Friday, July 1, 2016

Wonder Woman #153

Mad About the Boy

Written by Mark Millar
Pencilled by Georges Jeanty
Inked by Stull, Hillsman and Vines
Lettered by John Costanza
Colored by Rick Taylor
Edited by Maureen McTigue
Special thanks to Cully Hamner
Wonder Woman created by William Moulton Marston

This cover is very bright, happy and optimistic. I love the image of Wonder Girl gleefully soaring above Wonder Woman, signifying that this issue is all about Cassie. However, I do think Wonder Woman is showing a little too much cleavage.

Our story begins a month and a day ago, with a handy editor's note saying this tale takes place before current Young Justice events. (This means Arrowette hasn't left the team yet, Secret hasn't been kidnapped, and continuity stickler like myself can breathe a sigh of relief.) Cassie and her friends are playing a magazine dating quiz during lunch. According to the magazine, if you want to date Superboy, it means you're dangerous; Arsenal means you're a free spirit; Robin means you value intelligence; and if you want to date Impulse, like one girl does, it means it is time to stop reading the baby-sitter's magazine and go to bed. Oh ... poor Impulse! Of course, he's not really interested in dating anyone anyway.

Cassie has a hard time playing this game, though, since she is secretly Wonder Girl and is secretly in love with Superboy. And to make matters worse, all of Cassie's friends think Wonder Girl is pretty lame. When Cassie goes home that day, she reflects on her career — how she was granted powers from Zeus, became Wonder Woman's protégé, and joined Young Justice. (Just in case any readers don't know who Wonder Girl is.)

And that's really all the Impulse we get here. Just a sad reference in a girls magazine and a couple of flashback cameos. But there is still some fun stuff that's marginally relevant to this blog. One of Cassie's friends gets a Flash tattoo, which everybody thinks is awesome, but it makes poor Cassie feel even more lame and immature. There's also a lot of speculation that Jesse Quick is actually Cameron Diaz in disguise.

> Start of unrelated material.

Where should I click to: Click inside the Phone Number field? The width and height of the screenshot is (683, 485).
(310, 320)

Anyway, since Cassie's feeling pretty down on herself, she reaches out to Arrowette to help give her a makeover. The end result isn't that much different — just a shorter black wig with the goggles pushed up, heavier makeup, and a miniskirt replacing her usual shorts. Wonder Girl's next step is to find an excuse for a team-up mission with Superboy. She says the next Young Justice meeting isn't for another two weeks, which surprises me, since I figured they met at least once a week. But then again, Wonder Girl does live all the way in California, so getting to their headquarters in Rhode Island has to be pretty tricky.

Luckily for Wonder Girl, she doesn't have to wait too long for an excuse to call in Superboy. Somebody at her mom's museum accidentally unleashes a giant minotaur on the city. Cassie is thrilled when Superboy answers her call, but she quickly gets worried when the monster begins beating the Kid to a pulp. In another bit of blind luck, Wonder Girl instantly defeats the minotaur by hitting it with the box it came from.

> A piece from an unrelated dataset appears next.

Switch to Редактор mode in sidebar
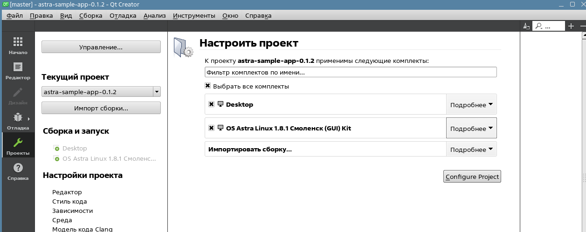This screenshot has width=586, height=232. click(x=18, y=71)
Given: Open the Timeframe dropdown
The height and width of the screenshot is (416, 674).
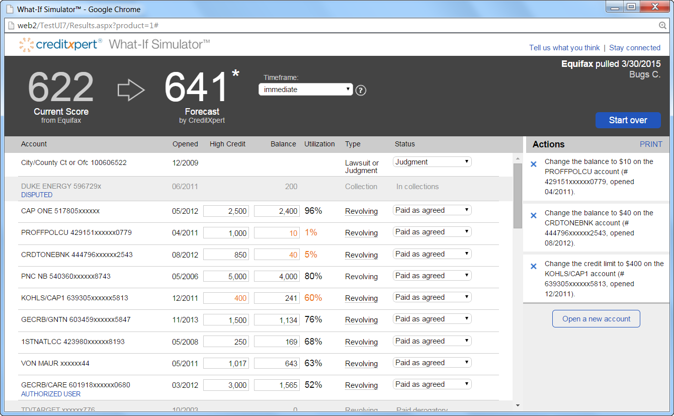Looking at the screenshot, I should [x=305, y=90].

With the monster defeated, Cassie now has the perfect opportunity to ask out Superboy. But she suddenly feels like a fraud in her makeup and new outfit. The poor girl has a bit of a breakdown on the street, and starts taking off her costume. Superboy hurries her over to an alleyway to protect her identity, kindly lets Cassie rant for a bit, then very sweetly tells her she's not stupid and is beautiful. Superboy then kisses Cassie and flies away right in front of some of Cassie's friends. Cassie is the most popular kid at school the next day, and she is much more confident and happy with herself. However, she considers Superboy's kiss more as an act of friendship more than a romantic gesture. But this is good for her. She's no longer obsessed with her teammate and has now turned her attention toward another teen superhero, Captain Marvel Jr.

This was a nice, sweet little story. The art wasn't too great, but I did enjoy that one shot of Impulse. But much more than that, I loved taking a look at Wonder Girl at high school. It was a little sad but touching to see her struggle through all the normal teenage girl problems with the added weight of being a superhero. And I really liked seeing all the normal kids treat superheroes like celebrities. I'm always up for seeing more of the civilian life of the DC universe. And giving the spotlight to Wonder Girl was more than welcome. She has always felt genuine and human to me. Unfortunately, the large cast of Young Justice never gives her enough room to shine, nor would guest-starring in Wonder Woman's series. Sadly, Wonder Girl didn't get her own series until 2007, and it only lasted six issues.